Your answer should consist only of the lines from the line containing "This screenshot has width=1400, height=851." through the last line below, each repeated exactly.

(Records contained in a dataset)
──────────────────────────────

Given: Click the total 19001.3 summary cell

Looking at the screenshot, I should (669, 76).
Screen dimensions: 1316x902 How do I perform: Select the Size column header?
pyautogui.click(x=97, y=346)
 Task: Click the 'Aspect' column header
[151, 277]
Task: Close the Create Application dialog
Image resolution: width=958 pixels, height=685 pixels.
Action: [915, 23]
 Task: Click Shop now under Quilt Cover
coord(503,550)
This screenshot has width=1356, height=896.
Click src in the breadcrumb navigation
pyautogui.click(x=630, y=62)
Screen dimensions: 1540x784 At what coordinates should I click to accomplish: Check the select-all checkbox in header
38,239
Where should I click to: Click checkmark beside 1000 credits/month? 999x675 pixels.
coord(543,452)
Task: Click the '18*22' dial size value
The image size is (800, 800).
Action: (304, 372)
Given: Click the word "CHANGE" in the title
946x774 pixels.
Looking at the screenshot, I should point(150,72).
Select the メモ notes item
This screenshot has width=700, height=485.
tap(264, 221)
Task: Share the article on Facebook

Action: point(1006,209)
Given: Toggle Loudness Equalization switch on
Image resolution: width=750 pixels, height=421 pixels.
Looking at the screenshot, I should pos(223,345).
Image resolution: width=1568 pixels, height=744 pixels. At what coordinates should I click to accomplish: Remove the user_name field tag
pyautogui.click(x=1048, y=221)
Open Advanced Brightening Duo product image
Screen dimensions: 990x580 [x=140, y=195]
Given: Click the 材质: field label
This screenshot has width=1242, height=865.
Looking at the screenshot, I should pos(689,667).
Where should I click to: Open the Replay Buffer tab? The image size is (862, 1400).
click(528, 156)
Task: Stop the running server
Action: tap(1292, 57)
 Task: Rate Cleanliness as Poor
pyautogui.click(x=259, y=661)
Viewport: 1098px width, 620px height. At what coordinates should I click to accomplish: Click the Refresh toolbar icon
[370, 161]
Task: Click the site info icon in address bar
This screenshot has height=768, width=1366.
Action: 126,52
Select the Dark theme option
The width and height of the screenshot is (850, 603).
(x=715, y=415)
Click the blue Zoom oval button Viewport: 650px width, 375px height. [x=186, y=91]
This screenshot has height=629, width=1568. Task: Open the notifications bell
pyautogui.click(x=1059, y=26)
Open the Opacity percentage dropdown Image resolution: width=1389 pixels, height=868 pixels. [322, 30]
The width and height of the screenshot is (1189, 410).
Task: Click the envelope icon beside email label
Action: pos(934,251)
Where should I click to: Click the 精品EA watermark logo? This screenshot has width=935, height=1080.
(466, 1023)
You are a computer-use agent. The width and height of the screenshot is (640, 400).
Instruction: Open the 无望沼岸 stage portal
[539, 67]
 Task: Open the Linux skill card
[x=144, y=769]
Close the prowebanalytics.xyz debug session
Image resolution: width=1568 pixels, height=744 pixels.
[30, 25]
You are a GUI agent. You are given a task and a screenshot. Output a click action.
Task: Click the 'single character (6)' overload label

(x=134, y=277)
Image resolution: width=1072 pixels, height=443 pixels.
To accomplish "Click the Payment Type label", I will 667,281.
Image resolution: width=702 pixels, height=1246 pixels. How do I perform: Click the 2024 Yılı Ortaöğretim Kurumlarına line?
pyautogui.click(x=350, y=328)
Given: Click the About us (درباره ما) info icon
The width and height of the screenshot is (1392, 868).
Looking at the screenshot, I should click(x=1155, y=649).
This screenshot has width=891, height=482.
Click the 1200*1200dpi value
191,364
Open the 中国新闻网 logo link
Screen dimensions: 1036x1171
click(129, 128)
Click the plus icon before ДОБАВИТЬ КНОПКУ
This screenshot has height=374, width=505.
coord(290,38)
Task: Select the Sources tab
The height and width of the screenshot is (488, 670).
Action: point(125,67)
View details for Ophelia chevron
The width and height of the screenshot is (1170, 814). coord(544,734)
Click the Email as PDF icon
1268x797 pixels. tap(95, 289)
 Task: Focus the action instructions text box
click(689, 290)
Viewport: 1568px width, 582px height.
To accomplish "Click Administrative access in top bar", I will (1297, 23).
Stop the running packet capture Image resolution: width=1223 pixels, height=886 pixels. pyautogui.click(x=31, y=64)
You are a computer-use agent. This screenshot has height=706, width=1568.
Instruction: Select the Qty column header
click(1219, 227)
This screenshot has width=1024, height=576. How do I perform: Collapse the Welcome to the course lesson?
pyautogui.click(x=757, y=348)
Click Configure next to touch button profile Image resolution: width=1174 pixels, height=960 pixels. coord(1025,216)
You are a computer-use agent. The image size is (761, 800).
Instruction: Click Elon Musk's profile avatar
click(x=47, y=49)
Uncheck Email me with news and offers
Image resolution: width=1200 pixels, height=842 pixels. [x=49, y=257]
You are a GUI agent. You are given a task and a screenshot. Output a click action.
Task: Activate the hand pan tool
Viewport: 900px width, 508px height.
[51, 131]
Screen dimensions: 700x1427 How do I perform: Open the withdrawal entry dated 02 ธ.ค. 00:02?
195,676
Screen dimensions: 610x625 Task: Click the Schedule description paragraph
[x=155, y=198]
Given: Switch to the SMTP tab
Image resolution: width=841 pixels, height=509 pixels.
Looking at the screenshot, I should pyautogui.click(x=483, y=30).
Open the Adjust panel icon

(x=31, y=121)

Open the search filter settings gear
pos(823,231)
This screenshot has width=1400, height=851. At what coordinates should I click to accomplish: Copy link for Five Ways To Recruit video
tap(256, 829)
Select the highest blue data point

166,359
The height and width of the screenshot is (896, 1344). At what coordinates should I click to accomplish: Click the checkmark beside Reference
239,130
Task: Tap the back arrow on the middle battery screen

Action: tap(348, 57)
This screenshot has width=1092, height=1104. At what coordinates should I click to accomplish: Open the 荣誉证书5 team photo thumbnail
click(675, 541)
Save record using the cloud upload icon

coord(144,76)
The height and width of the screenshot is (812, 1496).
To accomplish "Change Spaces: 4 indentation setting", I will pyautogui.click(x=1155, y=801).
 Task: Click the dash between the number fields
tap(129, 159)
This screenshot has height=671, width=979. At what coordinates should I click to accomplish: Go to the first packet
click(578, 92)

──────────────────────────────

*Task output*:
This screenshot has width=1400, height=851. At what coordinates should I click to accomplish: Copy link for Five Ways To Recruit video
tap(256, 829)
Select the highest blue data point

166,359
The height and width of the screenshot is (896, 1344). At what coordinates should I click to accomplish: Click the checkmark beside Reference
239,130
Task: Tap the back arrow on the middle battery screen

Action: tap(348, 57)
This screenshot has width=1092, height=1104. At what coordinates should I click to accomplish: Open the 荣誉证书5 team photo thumbnail
click(675, 541)
Save record using the cloud upload icon

coord(144,76)
The height and width of the screenshot is (812, 1496).
To accomplish "Change Spaces: 4 indentation setting", I will pyautogui.click(x=1155, y=801).
 Task: Click the dash between the number fields
tap(129, 159)
This screenshot has height=671, width=979. At what coordinates should I click to accomplish: Go to the first packet
click(578, 92)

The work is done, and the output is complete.